Begin Document section

As has been mentioned, the taking over of the new towns by the Commission is merely one phase in the process of settling the future of the new towns, and it will not be until the Commission has run its time and done its work and been dissolved that the House will decide the final and most satisfactory form of organisation for them. My hon. Friend the Member for Fulham dwelt on this point. It is well known that the two sides of the House take contrary views on whether or not the new towns should be under municipal control, but it is clear from what the Minister has said on previous occasions that the setting up of the Commission on 1st October is not the final decision about the ultimate form of organisation of the new towns. I am sure that we shall bear that in mind and that when the time comes and the Commission is dissolved—

I hope that the hon. Gentleman will not pursue this. It is beyond the Order.

I am just concluding, Mr. Deputy-Speaker. I have only three or four more words. Only when the Commission has run its course will the House be in a position to decide whether or not these magnificent new towns, created as a result of the initiative of the Labour Government, will be under municipal control and management.

10.54 p.m.

The Joint Parliamentary Secretary to the Ministry of Housing and Local Government
(Sir Keith Joseph)

I am grateful for the opportunity of giving the House some information about this most important matter. I will try to answer all the questions that have been asked, except for one—the question posed by the hon. Member for Fulham (Mr. M. Stewart) about the alternatives that were theoretically before the House when the New Towns Act, 1959, was passed. As has been pointed out, what we are discussing here is merely the date when the Commission for the New Towns, which was laid down by that Act, is to be set up, and, therefore, it is not open to me to discuss the alternatives that were then available but are no longer available.

End Document section

Brief a:
Reproduce the part of the new towns debate from "I hope that" up to and including "control and management.".
The debate text and the records below it come from unrelated sources.

Begin Dataset records

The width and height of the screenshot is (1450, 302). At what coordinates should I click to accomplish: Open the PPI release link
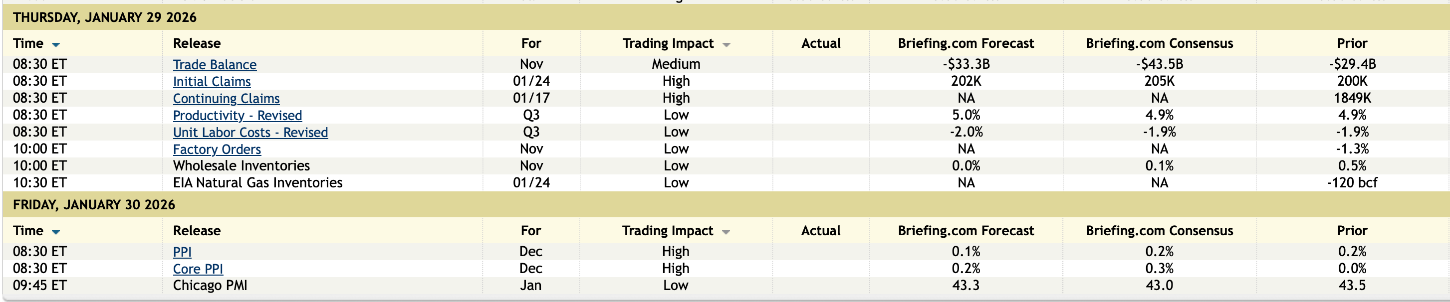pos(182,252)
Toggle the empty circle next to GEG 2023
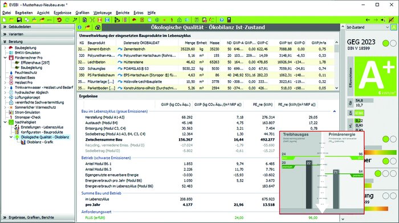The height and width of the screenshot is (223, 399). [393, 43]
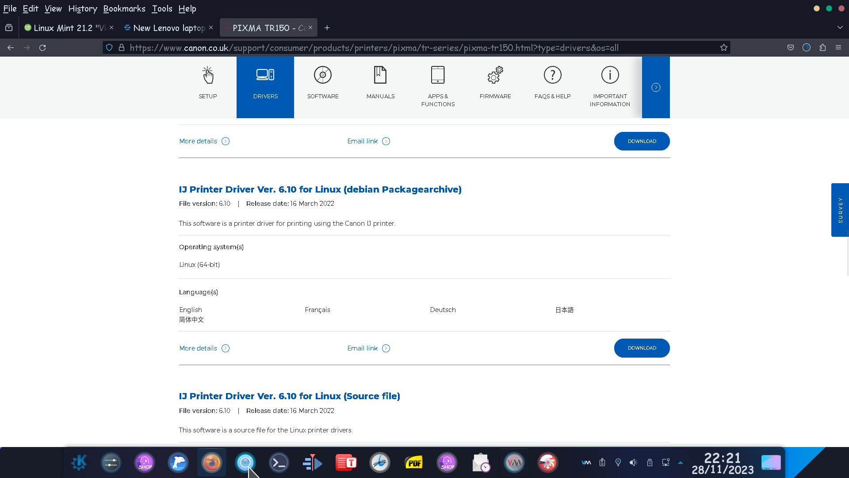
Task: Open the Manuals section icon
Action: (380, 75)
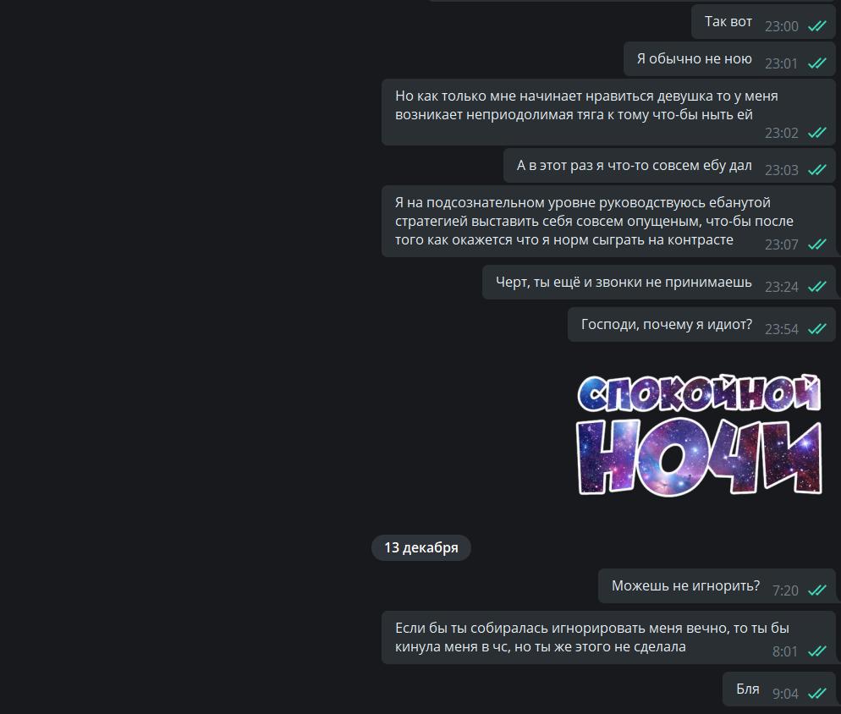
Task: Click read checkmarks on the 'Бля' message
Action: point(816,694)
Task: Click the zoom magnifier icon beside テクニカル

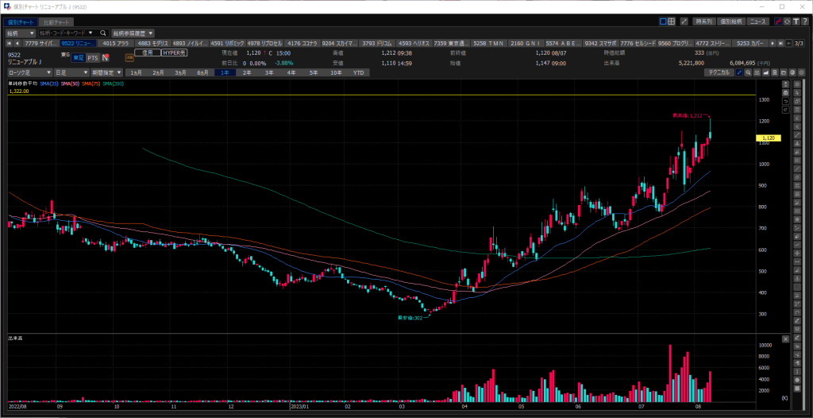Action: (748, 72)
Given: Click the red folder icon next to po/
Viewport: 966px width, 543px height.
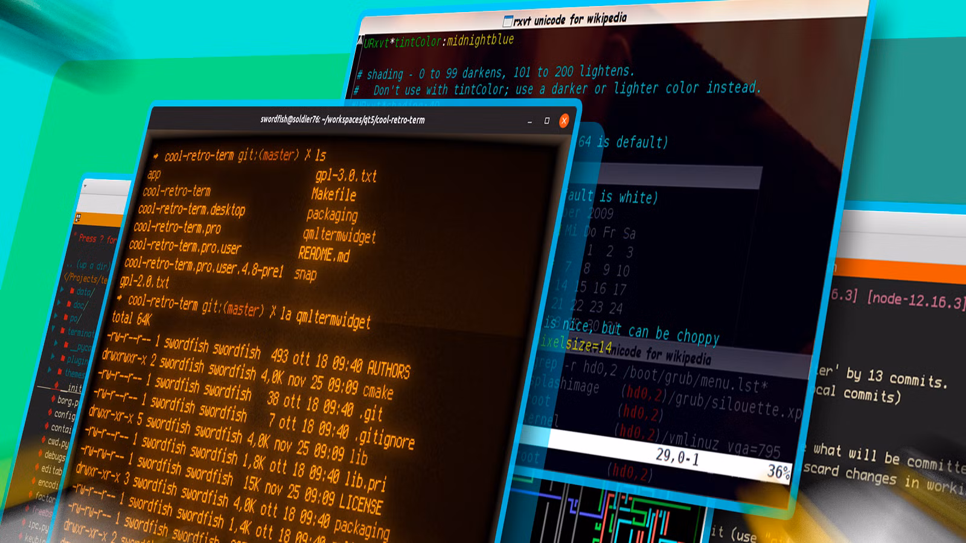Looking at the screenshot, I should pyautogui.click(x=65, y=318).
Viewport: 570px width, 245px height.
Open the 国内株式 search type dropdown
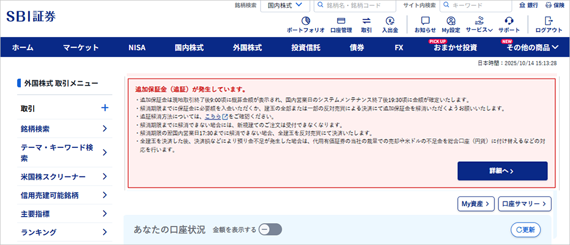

End Dataset records

Brief b:
In the records, from the start up to and including the line with "Action: point(816,694)", replace "empty circle" with "hollow circle" and give those lines back otherwise unchanged. Return only these lines, and leave the pictures out.

Full response a:
I hope that the hon. Gentleman will not pursue this. It is beyond the Order.

I am just concluding, Mr. Deputy-Speaker. I have only three or four more words. Only when the Commission has run its course will the House be in a position to decide whether or not these magnificent new towns, created as a result of the initiative of the Labour Government, will be under municipal control and management.

Full response b:
The width and height of the screenshot is (1450, 302). At what coordinates should I click to accomplish: Open the PPI release link
pos(182,252)
Toggle the hollow circle next to GEG 2023
The height and width of the screenshot is (223, 399). [393, 43]
Task: Open the Manuals section icon
Action: (380, 75)
Task: Click read checkmarks on the 'Бля' message
Action: point(816,694)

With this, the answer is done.